The first time when romance wasn’t involved and all the barriers completely fell away and revealed a profound fundamental energy which we commonly identify as love, I was sitting in a room alone with a woman I barely knew. She was crying inconsolably as she told me the story of how her estranged husband had taken their six-year-old son against a judge’s orders. Before the police could arrive and bring the boy back, her husband’s ex-girlfriend threw a Molotov cocktail into the apartment where father and son were sleeping. Both died in the ensuing blaze.
As she told me this story Kathy sat before me emotionally raw and wide open. Not a single shred of psychological defense was anywhere to be found. On either of us. The depth of her helplessness and despair, along with the finality of her loss, covered us both like a suffocating fire shelter.
And then, just like that, with absolutely no warning, enormous waves of sweet energy suddenly began washing over us. It was a familiar feeling. Somewhat like the feeling of falling in love for the first time with another person, only without the red-herring arising of genital distraction. And it was much wider, deeper and profoundly palpable. Only it wasn’t me and it wasn’t Kathy. Instead, it was something that just arose between us out of a simple, authentic meeting in kindness.
Since then, I have experienced that flow often enough to know quite confidently that Rumi was absolutely right – “Your task is not to seek for love, but to seek and find all the barriers you have built against it.” I have frequently found those barriers – mostly neurophysiologically constructed – and often moved beyond them: while working side by side with the intended homeowners of a Habitat for Humanity house; while mentoring any number of graduate students one-on-one; while helping a friend (who would later be convicted of murder!) put a new roof on his house; while repairing a leak under another friend’s kitchen sink; when I held my daughter in my hand a minute after her long-awaited birth. Each time I wasn’t particularly looking for love; I wasn’t looking for anything. I was instead simply doing my best to be fully present and of kind, heartfelt service.

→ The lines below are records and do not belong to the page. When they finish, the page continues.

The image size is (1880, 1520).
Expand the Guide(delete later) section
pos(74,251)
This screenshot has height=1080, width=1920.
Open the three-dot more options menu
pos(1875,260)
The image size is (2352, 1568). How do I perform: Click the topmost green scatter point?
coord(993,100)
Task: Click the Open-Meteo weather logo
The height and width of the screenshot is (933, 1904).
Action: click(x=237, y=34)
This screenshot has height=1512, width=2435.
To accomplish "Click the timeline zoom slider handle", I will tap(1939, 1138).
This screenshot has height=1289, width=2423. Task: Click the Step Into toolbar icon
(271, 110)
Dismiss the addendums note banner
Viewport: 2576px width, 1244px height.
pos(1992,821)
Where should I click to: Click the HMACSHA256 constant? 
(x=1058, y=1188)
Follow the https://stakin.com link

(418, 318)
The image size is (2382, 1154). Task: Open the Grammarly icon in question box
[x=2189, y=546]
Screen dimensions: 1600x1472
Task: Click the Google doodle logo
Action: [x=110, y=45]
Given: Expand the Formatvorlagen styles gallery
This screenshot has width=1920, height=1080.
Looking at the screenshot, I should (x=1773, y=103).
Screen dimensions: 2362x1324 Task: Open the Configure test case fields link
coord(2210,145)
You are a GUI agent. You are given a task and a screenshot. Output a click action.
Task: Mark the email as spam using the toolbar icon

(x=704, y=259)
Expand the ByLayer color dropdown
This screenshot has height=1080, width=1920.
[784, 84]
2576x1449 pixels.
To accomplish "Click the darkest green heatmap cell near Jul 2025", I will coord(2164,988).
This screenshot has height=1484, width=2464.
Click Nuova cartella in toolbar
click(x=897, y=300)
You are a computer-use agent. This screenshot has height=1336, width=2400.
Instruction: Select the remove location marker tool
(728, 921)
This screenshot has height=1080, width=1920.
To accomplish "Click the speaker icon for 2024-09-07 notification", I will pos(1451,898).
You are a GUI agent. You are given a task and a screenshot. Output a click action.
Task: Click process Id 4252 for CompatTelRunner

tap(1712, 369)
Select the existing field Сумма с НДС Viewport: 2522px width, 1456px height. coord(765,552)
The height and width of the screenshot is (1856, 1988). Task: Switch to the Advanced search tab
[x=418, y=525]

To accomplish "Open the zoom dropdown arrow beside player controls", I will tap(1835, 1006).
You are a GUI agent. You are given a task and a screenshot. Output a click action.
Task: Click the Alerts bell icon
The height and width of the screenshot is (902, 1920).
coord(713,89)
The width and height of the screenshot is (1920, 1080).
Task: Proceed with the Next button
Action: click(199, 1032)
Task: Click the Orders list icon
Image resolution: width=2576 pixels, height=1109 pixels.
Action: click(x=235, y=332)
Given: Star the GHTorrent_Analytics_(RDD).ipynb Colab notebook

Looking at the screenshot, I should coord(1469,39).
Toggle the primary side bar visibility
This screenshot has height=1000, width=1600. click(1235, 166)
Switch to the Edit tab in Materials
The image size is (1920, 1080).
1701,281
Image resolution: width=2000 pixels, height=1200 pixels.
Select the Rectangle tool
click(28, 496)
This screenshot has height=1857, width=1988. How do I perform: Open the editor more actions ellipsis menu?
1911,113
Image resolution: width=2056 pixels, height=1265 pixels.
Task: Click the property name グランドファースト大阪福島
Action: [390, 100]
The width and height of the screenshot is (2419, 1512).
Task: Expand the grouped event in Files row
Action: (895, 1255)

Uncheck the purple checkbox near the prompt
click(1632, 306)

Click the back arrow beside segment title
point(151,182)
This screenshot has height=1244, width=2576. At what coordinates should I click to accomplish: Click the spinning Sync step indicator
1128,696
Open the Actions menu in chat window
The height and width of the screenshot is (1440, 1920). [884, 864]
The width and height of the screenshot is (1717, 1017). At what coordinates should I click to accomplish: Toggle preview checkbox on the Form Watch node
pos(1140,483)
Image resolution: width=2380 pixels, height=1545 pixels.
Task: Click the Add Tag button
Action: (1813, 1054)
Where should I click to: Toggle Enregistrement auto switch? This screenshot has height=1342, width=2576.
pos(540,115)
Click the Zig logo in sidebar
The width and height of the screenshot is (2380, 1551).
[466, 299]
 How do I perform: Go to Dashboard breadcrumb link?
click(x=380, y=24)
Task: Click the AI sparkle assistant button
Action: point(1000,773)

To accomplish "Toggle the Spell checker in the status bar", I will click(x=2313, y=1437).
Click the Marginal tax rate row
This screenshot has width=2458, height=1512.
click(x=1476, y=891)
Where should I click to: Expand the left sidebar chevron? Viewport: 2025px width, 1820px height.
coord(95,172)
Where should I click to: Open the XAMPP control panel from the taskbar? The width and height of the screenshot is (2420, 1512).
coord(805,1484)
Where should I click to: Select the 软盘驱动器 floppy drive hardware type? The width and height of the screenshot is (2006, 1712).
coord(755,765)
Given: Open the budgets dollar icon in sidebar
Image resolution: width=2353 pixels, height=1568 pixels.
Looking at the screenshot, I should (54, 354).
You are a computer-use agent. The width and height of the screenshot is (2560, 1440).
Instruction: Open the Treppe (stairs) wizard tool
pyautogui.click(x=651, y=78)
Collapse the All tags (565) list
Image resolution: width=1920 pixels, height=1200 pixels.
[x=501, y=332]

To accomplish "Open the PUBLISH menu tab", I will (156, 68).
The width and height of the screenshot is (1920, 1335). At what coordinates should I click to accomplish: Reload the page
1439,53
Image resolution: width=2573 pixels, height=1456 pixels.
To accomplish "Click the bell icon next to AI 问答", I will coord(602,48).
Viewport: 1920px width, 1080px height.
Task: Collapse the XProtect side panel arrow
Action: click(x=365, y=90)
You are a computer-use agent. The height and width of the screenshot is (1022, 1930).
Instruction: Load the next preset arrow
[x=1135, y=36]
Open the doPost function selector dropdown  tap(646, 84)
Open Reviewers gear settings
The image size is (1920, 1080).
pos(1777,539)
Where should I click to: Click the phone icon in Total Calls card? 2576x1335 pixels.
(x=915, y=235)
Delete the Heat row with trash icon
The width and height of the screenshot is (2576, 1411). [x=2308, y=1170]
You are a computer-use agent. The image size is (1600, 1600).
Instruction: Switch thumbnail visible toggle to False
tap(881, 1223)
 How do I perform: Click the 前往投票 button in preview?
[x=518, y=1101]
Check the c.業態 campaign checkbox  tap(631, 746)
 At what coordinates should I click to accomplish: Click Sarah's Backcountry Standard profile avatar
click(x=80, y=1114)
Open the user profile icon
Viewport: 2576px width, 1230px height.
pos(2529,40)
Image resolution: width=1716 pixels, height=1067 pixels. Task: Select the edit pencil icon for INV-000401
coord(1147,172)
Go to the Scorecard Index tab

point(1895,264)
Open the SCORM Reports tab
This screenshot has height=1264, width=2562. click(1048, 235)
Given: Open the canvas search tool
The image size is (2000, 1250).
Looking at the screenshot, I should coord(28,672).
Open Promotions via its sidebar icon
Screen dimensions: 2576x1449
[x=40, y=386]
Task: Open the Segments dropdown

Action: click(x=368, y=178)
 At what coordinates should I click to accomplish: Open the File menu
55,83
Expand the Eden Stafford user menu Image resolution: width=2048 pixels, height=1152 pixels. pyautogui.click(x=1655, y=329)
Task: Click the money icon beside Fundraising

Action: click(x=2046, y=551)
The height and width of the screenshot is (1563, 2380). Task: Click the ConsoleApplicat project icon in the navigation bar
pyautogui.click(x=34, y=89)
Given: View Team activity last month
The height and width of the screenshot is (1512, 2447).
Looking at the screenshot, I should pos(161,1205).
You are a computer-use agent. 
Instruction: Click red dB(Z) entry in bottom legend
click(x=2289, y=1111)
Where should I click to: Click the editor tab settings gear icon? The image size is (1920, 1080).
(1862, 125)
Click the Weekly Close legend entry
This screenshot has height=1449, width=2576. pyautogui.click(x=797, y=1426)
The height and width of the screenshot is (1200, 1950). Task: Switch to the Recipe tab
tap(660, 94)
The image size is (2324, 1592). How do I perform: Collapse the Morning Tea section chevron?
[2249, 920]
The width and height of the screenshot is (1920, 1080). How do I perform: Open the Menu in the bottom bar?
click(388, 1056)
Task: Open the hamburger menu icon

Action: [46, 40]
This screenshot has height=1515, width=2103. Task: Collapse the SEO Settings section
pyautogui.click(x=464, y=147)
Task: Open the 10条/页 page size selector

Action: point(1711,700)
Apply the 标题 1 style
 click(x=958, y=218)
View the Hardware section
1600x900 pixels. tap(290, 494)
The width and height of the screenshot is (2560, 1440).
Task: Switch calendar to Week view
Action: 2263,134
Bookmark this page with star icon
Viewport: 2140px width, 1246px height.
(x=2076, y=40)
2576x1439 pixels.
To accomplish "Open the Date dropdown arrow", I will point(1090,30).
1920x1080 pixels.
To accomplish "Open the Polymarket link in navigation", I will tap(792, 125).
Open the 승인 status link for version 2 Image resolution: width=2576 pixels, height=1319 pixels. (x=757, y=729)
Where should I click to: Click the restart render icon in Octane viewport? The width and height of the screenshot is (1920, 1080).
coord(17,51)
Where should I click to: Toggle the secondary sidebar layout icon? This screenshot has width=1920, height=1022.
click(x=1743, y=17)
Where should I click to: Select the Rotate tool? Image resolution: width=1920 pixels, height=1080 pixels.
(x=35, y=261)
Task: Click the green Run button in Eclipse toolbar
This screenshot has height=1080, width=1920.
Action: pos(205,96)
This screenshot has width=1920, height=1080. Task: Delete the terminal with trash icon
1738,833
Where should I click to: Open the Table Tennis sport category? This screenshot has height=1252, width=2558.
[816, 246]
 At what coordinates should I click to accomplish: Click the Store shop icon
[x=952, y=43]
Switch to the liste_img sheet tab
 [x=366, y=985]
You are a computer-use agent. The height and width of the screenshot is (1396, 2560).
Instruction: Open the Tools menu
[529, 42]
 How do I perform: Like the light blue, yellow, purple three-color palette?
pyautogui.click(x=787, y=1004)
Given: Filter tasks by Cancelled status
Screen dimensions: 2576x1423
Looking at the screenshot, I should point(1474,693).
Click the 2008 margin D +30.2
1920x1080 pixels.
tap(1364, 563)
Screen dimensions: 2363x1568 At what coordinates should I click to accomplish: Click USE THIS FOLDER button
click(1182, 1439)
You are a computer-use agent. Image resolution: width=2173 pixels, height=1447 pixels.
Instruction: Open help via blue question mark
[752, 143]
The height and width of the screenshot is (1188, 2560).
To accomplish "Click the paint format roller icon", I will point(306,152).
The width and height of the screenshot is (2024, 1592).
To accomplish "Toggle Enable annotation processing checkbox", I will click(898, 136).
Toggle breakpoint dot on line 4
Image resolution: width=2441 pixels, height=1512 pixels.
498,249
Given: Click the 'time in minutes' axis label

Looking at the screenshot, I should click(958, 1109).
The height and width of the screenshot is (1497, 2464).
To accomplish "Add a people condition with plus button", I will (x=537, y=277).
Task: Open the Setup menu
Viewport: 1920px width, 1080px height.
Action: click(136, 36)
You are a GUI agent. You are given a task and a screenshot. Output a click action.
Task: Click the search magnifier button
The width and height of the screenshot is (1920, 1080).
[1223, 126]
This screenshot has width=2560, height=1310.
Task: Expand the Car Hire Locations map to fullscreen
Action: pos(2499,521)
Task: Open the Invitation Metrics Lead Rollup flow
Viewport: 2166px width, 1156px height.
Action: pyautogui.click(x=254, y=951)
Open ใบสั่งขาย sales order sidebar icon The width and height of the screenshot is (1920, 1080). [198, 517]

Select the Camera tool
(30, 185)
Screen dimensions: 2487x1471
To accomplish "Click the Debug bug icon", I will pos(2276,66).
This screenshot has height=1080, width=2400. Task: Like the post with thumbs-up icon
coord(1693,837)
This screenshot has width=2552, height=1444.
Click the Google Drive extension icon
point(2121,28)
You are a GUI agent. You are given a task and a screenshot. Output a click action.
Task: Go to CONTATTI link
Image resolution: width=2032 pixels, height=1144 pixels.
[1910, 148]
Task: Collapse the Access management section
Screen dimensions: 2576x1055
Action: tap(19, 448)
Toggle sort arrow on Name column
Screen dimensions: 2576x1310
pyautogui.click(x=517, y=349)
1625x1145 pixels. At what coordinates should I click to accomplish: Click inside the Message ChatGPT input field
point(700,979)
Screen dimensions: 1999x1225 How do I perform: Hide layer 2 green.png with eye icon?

What I’ve noticed over time with each of these instances, and many more as well, is that there is a single common thread. And that common thread is me. Or rather, me as the object of my cherishing. Or rather, me with my brain thinking self-concerned thoughts about me: “What should I wear today?”, “Does this hat make my head look too pointy?”, “Where did all that gray hair come from?”, “Am I doing enough?” Those kinds of self-absorbed concerns it turns out do not promote optimal health, or much else of real value when I think about it.
Survival of the Thoughtiest
The work of the brain, of course, is to do its utmost to insure my survival. Those thoughts and hundreds more like them are what the brain works overtime to become very good at generating. In fact, better than good. If left to its own devices, it will look out weeks, months and years down the road and try to arrange things so that the probability of survival, at least through the reproductive years, is maximized. Which isn’t necessarily a bad thing. The bad thing is continually leaving my brain to its own devices. Except that it may actually BE a bad thing, it turns out. Hedonic pleasures – and self-absorption could be considered one – are the equivalent of empty calories. Or so the “2.0 Love Lady,” UNC research psychologist Barbara Frederickson asserts. Continually being concerned with serving self turns out to correlate with – wait for it – increased expression of genes involved in inflammation. In the long run, self-centeredness makes us sick; getting over ourselves promotes well-being.
Mindsight Makes Me unHappen
Which leads us to the topic of mindfulness, or more specifically, what UCLA interpersonal neurobiologist Dan Siegel has authoritatively labeled, “Mindsight.” He identifies it as our Seventh Sense, describing it this way in his book of the same name:
“Mindsight is a kind of focused attention that allows us to see the internal workings of our own minds. It helps us to be aware of our mental processes without being swept away by them, enables us to get off the autopilot of ingrained behaviors and habitual responses, and moves us beyond the reactive emotional loops we all have a tendency to get trapped in. It lets us ‘name and tame’ the emotions we are experiencing, rather than being overwhelmed by them. . . .A uniquely human ability, mindsight allows us to examine closely, in detail and in depth, the processes by which we think, feel and behave. And it allows us to reshape and redirect our inner experiences so that we have more freedom of choice in our everyday actions, more power to create the future, too become the author of our own story. Another way to put it is that mindsight is the basic skill that underlies everything we mean when we speak of having social and emotional intelligence.”
The writer Annie Dillard once observed: “It is ironic that the one thing that all religions recognize as separating us from our creator, our very self-consciousness, is also the one thing that divides us from our fellow creatures. It is a bitter birthday present from evolution.” And it is that bitter birthday present, in my experience, that inevitably ends up being the greatest of Rumi’s barriers. But the good news is my mind is a thing my brain can amplify and reorganize in ways that can significantly diminish self-cherishing. That possibility provides a muscular kind of hope.